Give back every line of the material exactly, as it appears below.

________________________

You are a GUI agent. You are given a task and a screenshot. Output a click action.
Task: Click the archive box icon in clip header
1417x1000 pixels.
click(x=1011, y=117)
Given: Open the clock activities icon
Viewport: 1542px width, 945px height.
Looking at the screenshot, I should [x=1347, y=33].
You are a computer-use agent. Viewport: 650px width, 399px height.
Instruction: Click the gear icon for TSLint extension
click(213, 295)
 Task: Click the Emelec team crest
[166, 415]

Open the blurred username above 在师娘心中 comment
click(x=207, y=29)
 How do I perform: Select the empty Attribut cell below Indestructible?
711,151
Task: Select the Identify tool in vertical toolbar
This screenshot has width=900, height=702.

________________________

[Output for this task]
You are a GUI agent. You are given a task and a screenshot. Output a click action.
Task: Click the archive box icon in clip header
1417x1000 pixels.
click(x=1011, y=117)
Given: Open the clock activities icon
Viewport: 1542px width, 945px height.
Looking at the screenshot, I should [x=1347, y=33].
You are a computer-use agent. Viewport: 650px width, 399px height.
Instruction: Click the gear icon for TSLint extension
click(213, 295)
 Task: Click the Emelec team crest
[166, 415]

Open the blurred username above 在师娘心中 comment
click(x=207, y=29)
 How do I perform: Select the empty Attribut cell below Indestructible?
711,151
Task: Select the Identify tool in vertical toolbar
This screenshot has width=900, height=702.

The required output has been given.